Jeder Betrieb in Deutschland mit mehr als zehn Mitarbeitern, der personenbezogene Daten verarbeitet, ist gesetzlich verpflichtet, einen Datenschutzbeauftragten zu benennen. Das kann ein eigener Mitarbeiter sein oder ein externer Dienstleister, der in der Regel mit einer monatlichen Pauschale entlohnt wird. Davon gibt es in Norddeutschland rund 150: Rechtsanwaltskanzleien, Unternehmensberatungen, Technische Überwachsungsvereine und Einzelkämpfer. Sie alle müssen in zwei Welten Zuhause sein: in der rechtlichen und der technologischen. Nach Schätzung der Gesellschaft für Datenschutz und Datensicherheit (GDD) haben bisher erst etwa drei von zehn mittelständischen norddeutschen Firmen einen Datenschutzbeauftragten - und von davon etwa 20 bis 30 Prozent einen externen. GDD-Geschäftsführer Andreas Jaspers: "Der Anteil der Beauftragten für Datenschutz, die von außen kommen, steigt. Vor allem kleinere und mittelständische Unternehmen greifen oft zu einem Externen, weil sie die notwendige Kompetenz gar nicht im eigenen Haus aufbauen können." Relativ gut sei der Datenschutz mittlerweile bei Banken, Versicherungen und Telekommunikationsanbietern besonders großen Nachholbedarf gebe es in kleinen Betrieben, in Ärztehäusern, Steuerberatungskanzleien oder in Marketing-Agenturen, deren E-Mail-Verkehr viele personenbezogene Daten beinhalten.
Reisswolf-Geschäftsführer Sander hat sich für einen Fachmann von Außen entschieden. "Der ist unvoreingenommen, tritt unabhängig auf, bringt Erfahrungen aus anderen Firmen mit und genießt keinen Kündigungsschutz", erklärt er. Sander rät kleinen und mittleren Betrieben bei der Auswahl eines Experten darauf zu achten, dass dieser Referenzen, ein schlüssiges Konzept kann. Wichtig sei auch das persönliche Gespräch, denn die Chemie sollte stimmen in einem so sensiblen Bereich.

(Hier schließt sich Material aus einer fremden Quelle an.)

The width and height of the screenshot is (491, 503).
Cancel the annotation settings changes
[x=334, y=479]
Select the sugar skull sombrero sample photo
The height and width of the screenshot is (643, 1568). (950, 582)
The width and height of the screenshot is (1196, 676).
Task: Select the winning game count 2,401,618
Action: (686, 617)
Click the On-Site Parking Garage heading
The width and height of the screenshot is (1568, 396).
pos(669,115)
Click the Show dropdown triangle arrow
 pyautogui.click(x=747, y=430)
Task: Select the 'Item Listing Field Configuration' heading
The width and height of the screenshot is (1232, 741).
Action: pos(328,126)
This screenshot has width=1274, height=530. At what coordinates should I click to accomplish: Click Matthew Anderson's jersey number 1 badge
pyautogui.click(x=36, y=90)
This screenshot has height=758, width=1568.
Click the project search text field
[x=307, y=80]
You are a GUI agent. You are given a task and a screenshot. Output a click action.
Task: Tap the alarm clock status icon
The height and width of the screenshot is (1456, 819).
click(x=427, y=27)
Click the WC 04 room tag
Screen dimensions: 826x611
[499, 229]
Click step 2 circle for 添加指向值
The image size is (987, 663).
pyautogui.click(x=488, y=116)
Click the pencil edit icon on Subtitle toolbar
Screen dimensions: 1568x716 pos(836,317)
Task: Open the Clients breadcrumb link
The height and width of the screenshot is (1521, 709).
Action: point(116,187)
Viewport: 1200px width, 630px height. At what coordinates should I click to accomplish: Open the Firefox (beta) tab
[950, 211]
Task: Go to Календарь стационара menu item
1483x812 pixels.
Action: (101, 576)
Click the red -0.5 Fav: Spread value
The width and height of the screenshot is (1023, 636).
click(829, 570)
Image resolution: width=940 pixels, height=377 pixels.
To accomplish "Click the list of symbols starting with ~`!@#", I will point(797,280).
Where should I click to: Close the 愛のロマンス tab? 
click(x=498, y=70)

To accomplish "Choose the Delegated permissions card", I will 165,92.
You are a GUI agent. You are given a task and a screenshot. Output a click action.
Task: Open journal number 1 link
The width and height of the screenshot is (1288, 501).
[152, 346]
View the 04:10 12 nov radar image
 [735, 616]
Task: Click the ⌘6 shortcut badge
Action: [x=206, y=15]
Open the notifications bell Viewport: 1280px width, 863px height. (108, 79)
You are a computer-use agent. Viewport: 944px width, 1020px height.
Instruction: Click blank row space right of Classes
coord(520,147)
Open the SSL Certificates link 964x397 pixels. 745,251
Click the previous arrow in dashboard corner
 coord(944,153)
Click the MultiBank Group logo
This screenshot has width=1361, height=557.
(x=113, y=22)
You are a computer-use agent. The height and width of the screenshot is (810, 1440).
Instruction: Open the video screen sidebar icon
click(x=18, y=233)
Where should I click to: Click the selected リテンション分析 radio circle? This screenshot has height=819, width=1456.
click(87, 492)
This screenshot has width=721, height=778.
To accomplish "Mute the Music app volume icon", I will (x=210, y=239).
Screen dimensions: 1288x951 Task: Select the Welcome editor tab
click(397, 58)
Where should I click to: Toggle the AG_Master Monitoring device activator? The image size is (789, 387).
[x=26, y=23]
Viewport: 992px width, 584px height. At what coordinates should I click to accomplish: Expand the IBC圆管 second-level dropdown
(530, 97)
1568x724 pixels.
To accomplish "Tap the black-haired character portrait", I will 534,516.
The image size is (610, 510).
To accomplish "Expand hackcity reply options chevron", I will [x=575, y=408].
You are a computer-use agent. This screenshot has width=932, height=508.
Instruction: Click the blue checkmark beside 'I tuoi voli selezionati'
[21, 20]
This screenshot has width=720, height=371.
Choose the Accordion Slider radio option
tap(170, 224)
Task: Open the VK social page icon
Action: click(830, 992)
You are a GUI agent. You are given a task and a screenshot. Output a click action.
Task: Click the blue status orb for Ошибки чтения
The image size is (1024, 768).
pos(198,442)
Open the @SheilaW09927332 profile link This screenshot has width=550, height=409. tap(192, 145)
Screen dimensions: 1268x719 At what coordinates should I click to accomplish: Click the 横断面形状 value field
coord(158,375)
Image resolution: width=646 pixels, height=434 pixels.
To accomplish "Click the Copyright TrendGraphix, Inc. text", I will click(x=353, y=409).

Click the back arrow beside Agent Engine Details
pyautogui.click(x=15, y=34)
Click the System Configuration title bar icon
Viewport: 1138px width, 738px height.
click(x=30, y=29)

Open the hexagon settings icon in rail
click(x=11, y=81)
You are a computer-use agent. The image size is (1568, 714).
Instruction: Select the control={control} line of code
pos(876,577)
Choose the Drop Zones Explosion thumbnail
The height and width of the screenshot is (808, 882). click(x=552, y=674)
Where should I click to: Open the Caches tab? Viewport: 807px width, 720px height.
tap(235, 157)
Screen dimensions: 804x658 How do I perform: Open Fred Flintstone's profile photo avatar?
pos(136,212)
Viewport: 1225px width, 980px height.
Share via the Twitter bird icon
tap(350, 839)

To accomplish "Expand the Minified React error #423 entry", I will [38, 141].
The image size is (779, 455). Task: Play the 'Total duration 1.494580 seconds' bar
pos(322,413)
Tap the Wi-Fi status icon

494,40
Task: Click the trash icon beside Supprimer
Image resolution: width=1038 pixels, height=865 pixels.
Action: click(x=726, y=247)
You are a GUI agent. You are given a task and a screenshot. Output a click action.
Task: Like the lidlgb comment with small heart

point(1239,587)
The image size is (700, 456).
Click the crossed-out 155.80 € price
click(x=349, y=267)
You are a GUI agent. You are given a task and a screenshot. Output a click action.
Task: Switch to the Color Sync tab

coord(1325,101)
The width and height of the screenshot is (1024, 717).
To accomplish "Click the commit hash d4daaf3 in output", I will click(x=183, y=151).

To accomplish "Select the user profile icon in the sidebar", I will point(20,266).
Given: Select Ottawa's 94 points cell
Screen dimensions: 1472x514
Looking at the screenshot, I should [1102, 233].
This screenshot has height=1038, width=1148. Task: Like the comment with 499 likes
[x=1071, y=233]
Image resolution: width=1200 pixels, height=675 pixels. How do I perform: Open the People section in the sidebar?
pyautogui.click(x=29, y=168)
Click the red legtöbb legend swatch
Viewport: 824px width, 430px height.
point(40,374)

In der ersten Phasen seiner Arbeit analysiert ein Beauftragter für den Datenschutz die Schwachstellen in dem Unternehmen und erstellt einen Maßnahmenkatalog. Nach dessen Umsetzung folgt die kontinuierliche Betreuung. "Wenn man einen Anwalt mit dem Datenschutz beauftragt hat, ist man auf der ganz sicheren Seite", sagt Sander. "Das gibt unternehmerische Sicherheit - zumal die datenschutzrechtlichen Regeln komplex sind." Mit der Arbeit der Scheja Rechtsanwälte, die mit elf Anwälten bundesweit rund 300 Unternehmen beraten, ist Sander zufrieden. "Weil wir uns ganz auf unser Kerngeschäft konzentrieren können." Die Experten besuchten in regelmäßigen Abständen auch den Bremer Reisswolf-Betrieb. "Sobald wir irgendein Problem haben, rufen wir die Kanzlei an", erläutert Sander. Die Antworten, Formulare oder Vertragsprüfungen kämen prompt am Telefon oder per Mail. Häufig würde ein Ratsuchender nach der Rechtslage fragen, möchte aber eigentlich eine Handlungsempfehlung. Dafür brauche man neben juristischem auch wirtschaftliches Wissen.
Nach Beobachtungen von Verbands-Geschäftsführer Jaspers benennen immer mehr Unternehmen in Bremen und Umgebung einen Datenschutzbeauftragten. Das liege auch an den Datenschutzaffären der vergangenen Jahre etwa bei der Deutschen Bahn oder Lidl. Die hätten gezeigt, dass Fehler auf diesem Gebiet nicht nur Millionenkosten für Bußgelder und Nachbesserungen verursachen, sondern auch erhebliche Imageschäden. "Wer einen Datenschutzbeauftragten beruft, will vor allem Ärger mit Mitarbeitervertretungen, Kunden und Aufsichtsbehören vermeiden."